Begin Source data

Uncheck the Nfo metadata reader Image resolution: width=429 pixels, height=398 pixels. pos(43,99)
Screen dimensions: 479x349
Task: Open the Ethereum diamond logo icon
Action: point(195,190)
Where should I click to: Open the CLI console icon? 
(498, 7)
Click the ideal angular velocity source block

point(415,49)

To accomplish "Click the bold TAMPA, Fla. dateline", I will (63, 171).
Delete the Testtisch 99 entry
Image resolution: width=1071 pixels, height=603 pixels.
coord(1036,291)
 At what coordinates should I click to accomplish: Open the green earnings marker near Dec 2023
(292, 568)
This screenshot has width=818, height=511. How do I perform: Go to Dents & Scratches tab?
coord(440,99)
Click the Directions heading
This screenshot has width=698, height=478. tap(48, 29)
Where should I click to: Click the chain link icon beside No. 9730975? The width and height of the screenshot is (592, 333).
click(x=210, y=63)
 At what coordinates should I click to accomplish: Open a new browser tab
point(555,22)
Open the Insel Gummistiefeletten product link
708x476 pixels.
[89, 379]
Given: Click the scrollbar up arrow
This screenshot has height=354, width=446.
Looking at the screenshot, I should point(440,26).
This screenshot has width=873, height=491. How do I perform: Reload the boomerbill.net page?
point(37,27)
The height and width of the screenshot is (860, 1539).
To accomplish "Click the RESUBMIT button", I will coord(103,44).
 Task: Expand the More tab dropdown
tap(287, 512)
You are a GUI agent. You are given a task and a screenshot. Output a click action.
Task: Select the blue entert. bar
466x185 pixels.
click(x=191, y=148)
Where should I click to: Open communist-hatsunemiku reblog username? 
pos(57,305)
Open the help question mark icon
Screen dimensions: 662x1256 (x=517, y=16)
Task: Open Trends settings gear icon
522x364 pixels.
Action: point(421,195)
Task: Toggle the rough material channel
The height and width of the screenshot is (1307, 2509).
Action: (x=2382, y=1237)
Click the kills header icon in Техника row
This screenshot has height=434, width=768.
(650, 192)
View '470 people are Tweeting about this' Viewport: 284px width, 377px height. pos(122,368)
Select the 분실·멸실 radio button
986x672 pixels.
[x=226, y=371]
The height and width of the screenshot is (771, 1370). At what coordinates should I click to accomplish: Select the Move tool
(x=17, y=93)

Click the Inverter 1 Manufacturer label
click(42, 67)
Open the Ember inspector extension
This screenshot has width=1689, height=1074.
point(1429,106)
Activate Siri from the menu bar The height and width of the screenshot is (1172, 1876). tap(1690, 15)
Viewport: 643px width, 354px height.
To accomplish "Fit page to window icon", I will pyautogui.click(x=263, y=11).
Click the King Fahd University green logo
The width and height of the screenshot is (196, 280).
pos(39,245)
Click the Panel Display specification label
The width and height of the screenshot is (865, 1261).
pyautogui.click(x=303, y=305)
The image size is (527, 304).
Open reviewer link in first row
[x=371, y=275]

End Source data

The request ->
Convert every line of the items, from the very first line through the line containing "Looking at the" (both included), into a Markdown table with the columns Row and Line. Number each row and leave out blank lines.

Correct output ->
| Row | Line |
|---|---|
| 1 | Uncheck the Nfo metadata reader Image resolution: width=429 pixels, height=398 pixels. pos(43,99) |
| 2 | Screen dimensions: 479x349 |
| 3 | Task: Open the Ethereum diamond logo icon |
| 4 | Action: point(195,190) |
| 5 | Where should I click to: Open the CLI console icon?  |
| 6 | (498, 7) |
| 7 | Click the ideal angular velocity source block |
| 8 | point(415,49) |
| 9 | To accomplish "Click the bold TAMPA, Fla. dateline", I will (63, 171). |
| 10 | Delete the Testtisch 99 entry |
| 11 | Image resolution: width=1071 pixels, height=603 pixels. |
| 12 | coord(1036,291) |
| 13 |  At what coordinates should I click to accomplish: Open the green earnings marker near Dec 2023 |
| 14 | (292, 568) |
| 15 | This screenshot has width=818, height=511. How do I perform: Go to Dents & Scratches tab? |
| 16 | coord(440,99) |
| 17 | Click the Directions heading |
| 18 | This screenshot has width=698, height=478. tap(48, 29) |
| 19 | Where should I click to: Click the chain link icon beside No. 9730975? The width and height of the screenshot is (592, 333). |
| 20 | click(x=210, y=63) |
| 21 |  At what coordinates should I click to accomplish: Open a new browser tab |
| 22 | point(555,22) |
| 23 | Open the Insel Gummistiefeletten product link |
| 24 | 708x476 pixels. |
| 25 | [89, 379] |
| 26 | Given: Click the scrollbar up arrow |
| 27 | This screenshot has height=354, width=446. |
| 28 | Looking at the screenshot, I should point(440,26). |